Неужели учебный анализ не помогает психоаналитикам избавиться от бессознательных предубеждений? Как мне думается, учебный анализ лишь способствует формированию бессознательных предубеждений. Английский психиатр Уильям Сарджент в своей книге «Битва за разум» вообще заявил, что обычно курс психоанализа считается завершённым только после того, как пациент даёт понять, что он полностью разделяет убеждения психотерапевта и безропотно признаёт справедливость психоаналитического толкования своих воспоминаний. Несомненно, это слишком категоричное заявление, но столь же несомненно и то, что нью-йоркский психоаналитик Дж.

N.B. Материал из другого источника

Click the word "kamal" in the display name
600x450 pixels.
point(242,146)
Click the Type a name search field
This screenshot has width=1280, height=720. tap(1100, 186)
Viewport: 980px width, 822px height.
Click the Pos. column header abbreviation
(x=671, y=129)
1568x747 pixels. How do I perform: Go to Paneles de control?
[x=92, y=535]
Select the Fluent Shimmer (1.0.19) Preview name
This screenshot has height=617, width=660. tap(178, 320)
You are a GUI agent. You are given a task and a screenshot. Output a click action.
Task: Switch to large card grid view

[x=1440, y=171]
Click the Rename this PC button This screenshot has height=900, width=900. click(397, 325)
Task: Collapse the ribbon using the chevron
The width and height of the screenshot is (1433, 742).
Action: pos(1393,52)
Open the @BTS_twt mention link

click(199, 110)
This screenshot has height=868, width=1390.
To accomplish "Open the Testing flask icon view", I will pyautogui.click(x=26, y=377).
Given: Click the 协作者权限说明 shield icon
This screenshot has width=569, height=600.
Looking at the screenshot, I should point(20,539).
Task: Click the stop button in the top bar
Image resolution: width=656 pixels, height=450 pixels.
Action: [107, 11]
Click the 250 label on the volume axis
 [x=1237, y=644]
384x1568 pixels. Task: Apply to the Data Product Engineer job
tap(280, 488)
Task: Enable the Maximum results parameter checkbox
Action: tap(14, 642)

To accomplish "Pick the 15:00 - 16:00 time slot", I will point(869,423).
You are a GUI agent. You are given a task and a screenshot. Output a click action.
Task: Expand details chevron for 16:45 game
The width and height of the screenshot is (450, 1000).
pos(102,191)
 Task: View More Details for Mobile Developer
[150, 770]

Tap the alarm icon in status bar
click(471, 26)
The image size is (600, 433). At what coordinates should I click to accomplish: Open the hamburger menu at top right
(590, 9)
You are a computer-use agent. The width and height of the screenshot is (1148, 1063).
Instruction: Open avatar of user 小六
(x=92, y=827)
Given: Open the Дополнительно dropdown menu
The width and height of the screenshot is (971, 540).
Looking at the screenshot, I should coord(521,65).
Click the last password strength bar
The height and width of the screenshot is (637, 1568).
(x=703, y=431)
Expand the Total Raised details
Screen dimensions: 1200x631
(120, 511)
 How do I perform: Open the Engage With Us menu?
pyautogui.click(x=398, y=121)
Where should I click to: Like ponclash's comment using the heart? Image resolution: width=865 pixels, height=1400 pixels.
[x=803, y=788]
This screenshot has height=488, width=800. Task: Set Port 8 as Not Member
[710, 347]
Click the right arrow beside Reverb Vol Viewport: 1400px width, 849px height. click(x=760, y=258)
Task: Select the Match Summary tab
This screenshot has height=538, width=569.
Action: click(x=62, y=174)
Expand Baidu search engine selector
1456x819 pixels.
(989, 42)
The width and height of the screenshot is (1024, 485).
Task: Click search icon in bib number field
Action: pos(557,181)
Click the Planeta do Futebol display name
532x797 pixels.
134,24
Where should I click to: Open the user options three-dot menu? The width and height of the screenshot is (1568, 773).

Мармор неспроста напоминает своим коллегам на страницах «Американского журнала по психиатрии»{31}, что не стоит расценивать любую критику в свой адрес и критические замечания по поводу психоанализа как признак психологического сопротивления со стороны пациента. Между тем нельзя забывать, что при позитивном переносе, то есть при отсутствии сопротивления со стороны пациента, ни о каком критическом отношении анализируемого к психоанализу не может быть и речи. А ведь по такому же принципу строится и учебный анализ. Лондонский психолог Ганс Юрген Айзенк категорично заявляет, что после курса учебного анализа психоаналитик «уже не может объективно и непредвзято оценивать психоаналитические концепции». «Когда психоаналитик утверждает, что психиатр “академической школы” при всём желании не может дать “правильную” психологическую интерпретацию, продолжать с ним научную дискуссию на эту тему бесполезно, поскольку это уже не вопрос науки, а вопрос веры», — полагает немецкий психиатр Ганс Йорг Вайтбрехт. Психоаналитики не только объявляют своих научных оппонентов некомпетентными на основании того, что те не прошли курс учебного анализа, но и манипулируют общественным мнением, внушая публике чувство вины. Любой, кто критикует психоанализ, рискует скомпрометировать себя, поскольку считается, что противником психоанализа может быть только невротик, душитель свободы, реакционер или антисемит, а то и отъявленный нацист.